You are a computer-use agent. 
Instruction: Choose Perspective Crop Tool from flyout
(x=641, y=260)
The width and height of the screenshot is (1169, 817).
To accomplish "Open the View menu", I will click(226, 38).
...
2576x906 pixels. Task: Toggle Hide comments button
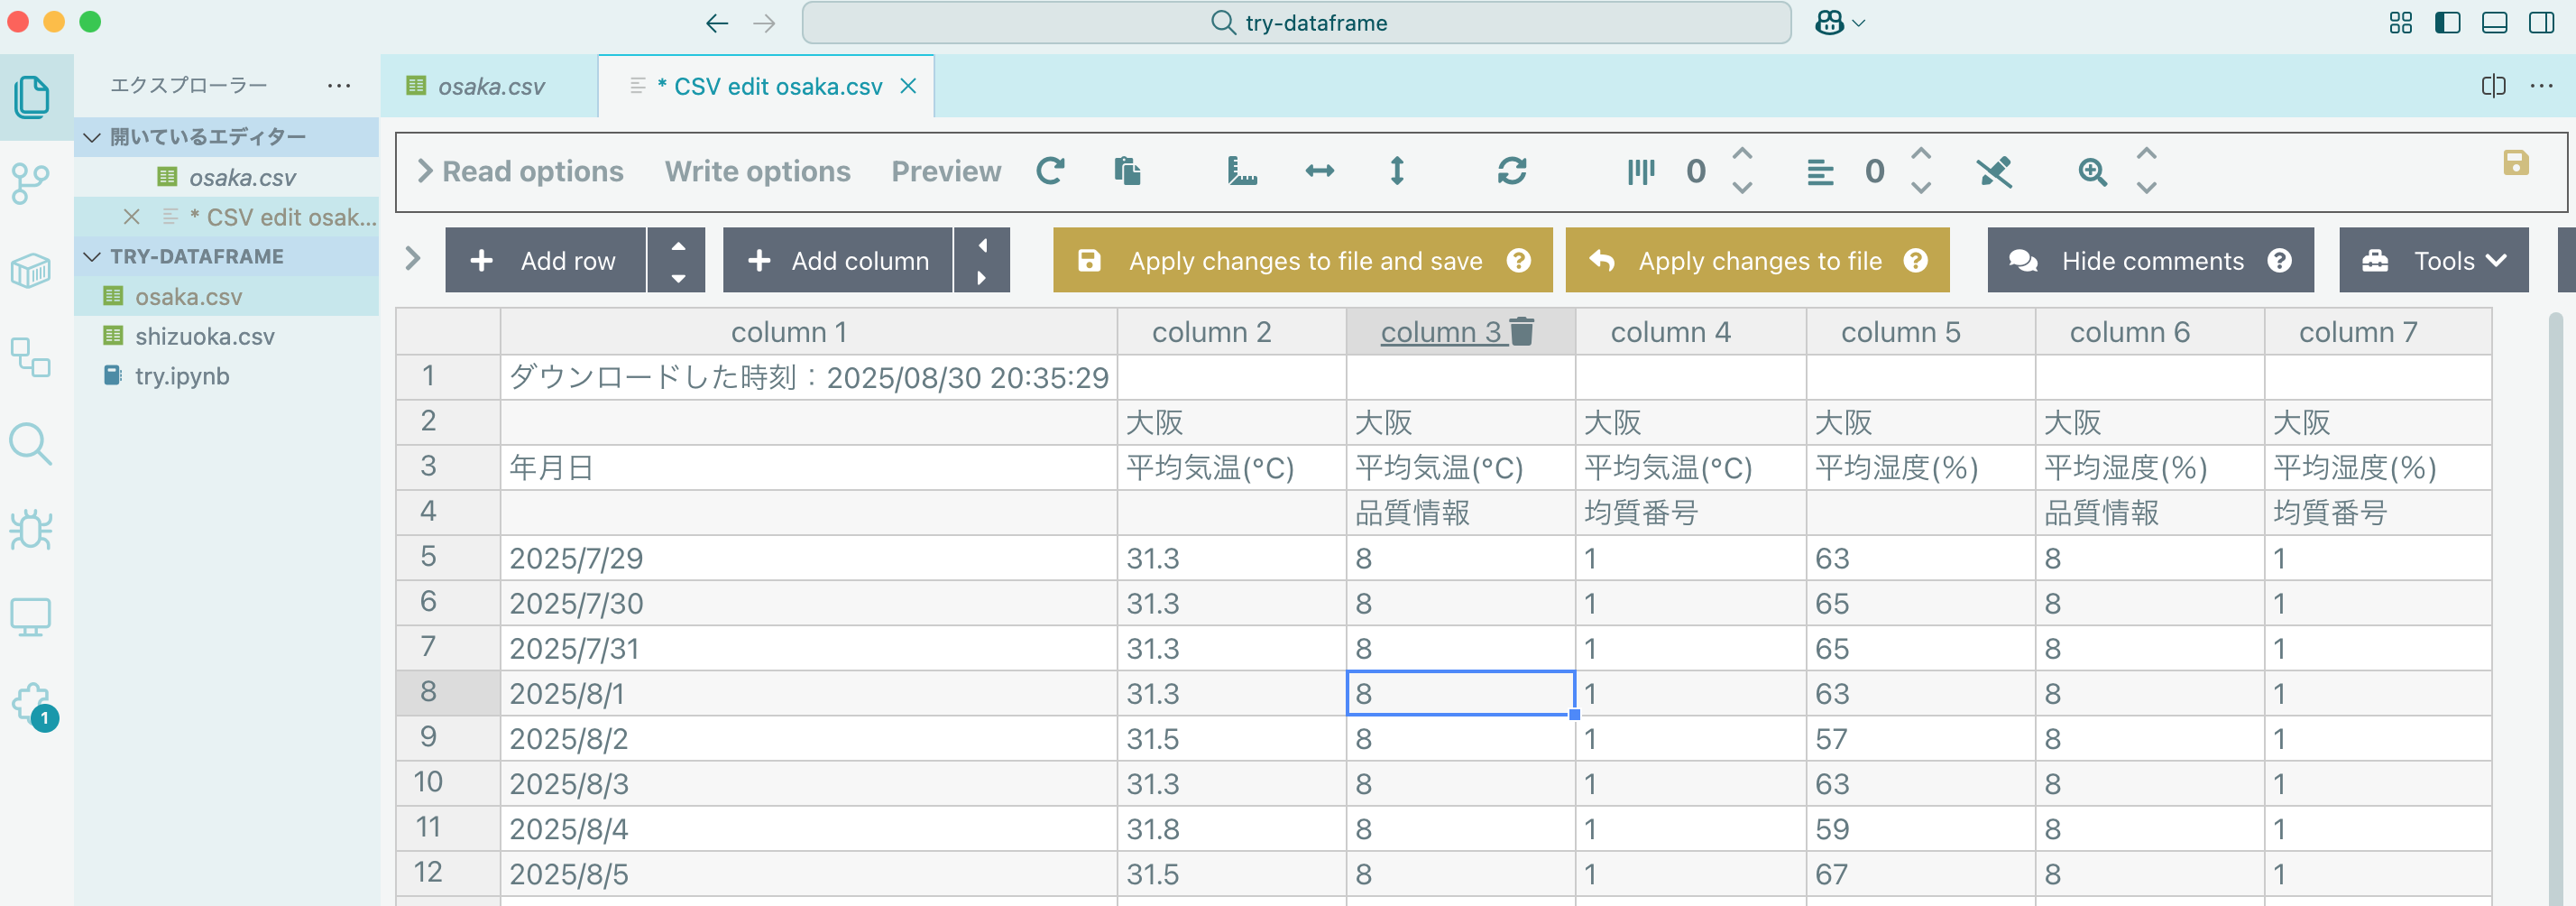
==
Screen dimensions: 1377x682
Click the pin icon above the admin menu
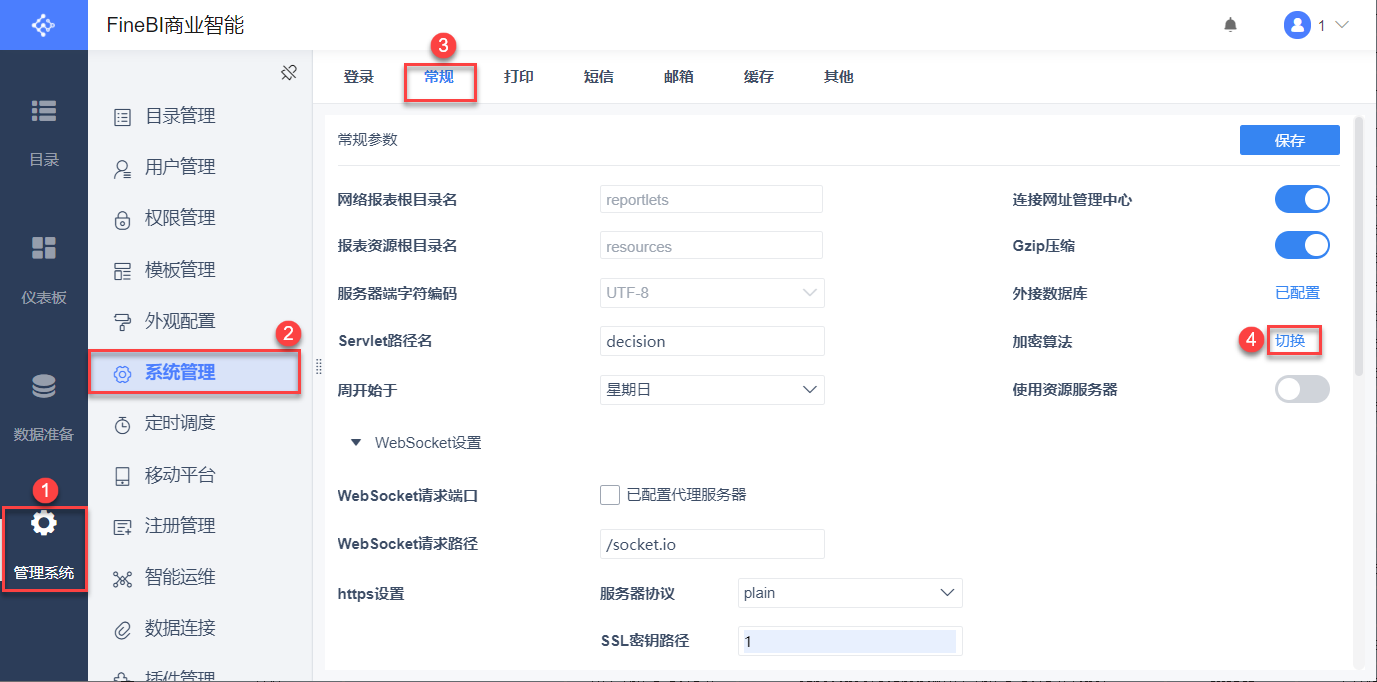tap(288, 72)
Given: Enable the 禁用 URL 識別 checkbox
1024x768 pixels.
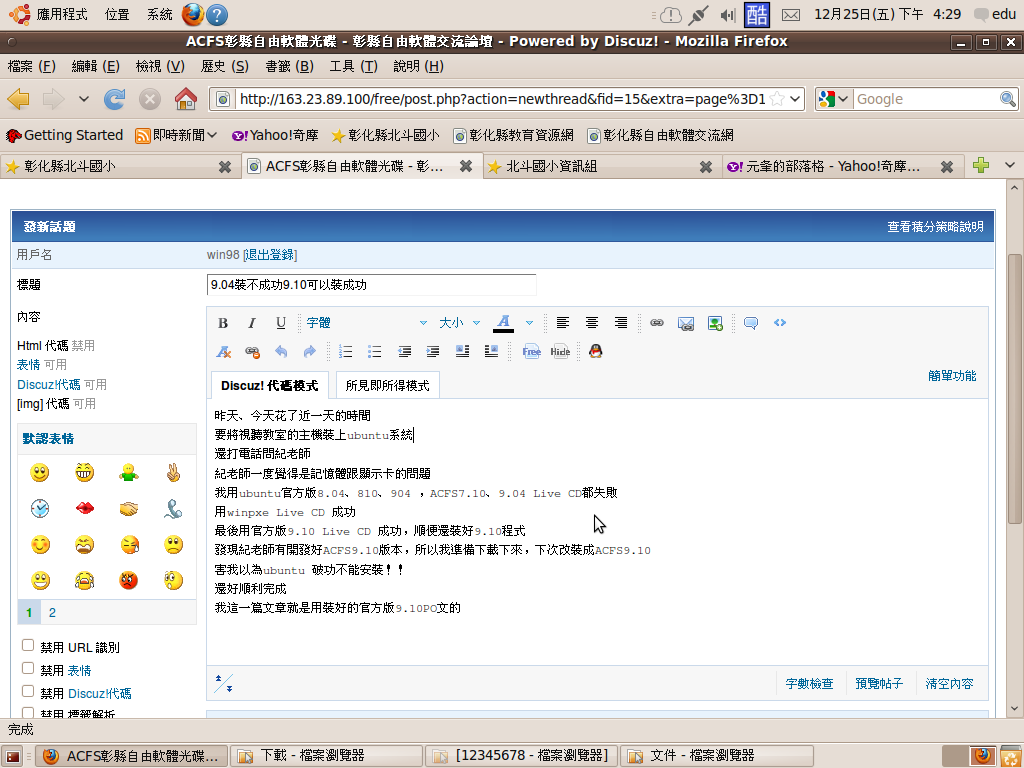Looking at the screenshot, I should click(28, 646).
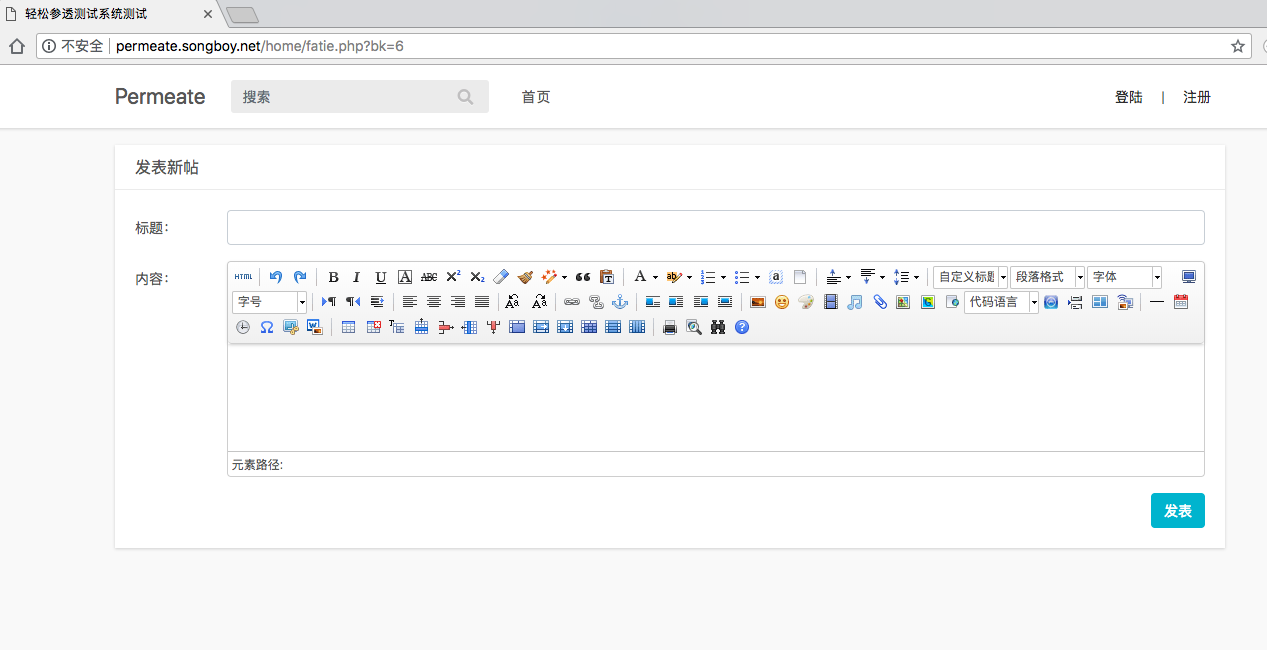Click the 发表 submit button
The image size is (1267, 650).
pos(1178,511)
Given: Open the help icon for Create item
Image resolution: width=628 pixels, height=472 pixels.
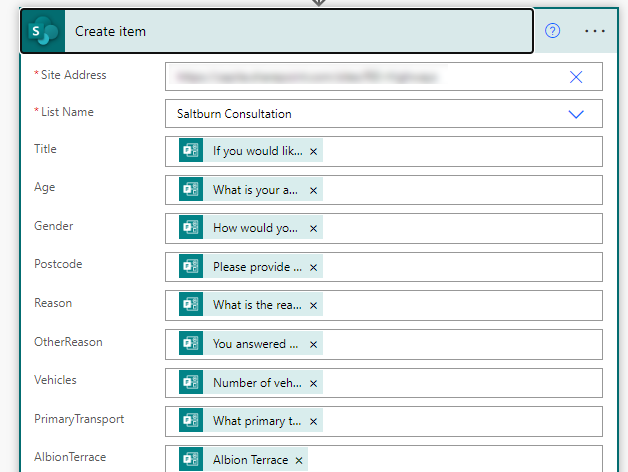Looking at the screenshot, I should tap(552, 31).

Task prompt >>
Go through the listing above and locate each line that holds the word "Open". Copy those lines.

Result >>
To accomplish "Open the View menu", I will click(226, 38).
Given: Open the help icon for Create item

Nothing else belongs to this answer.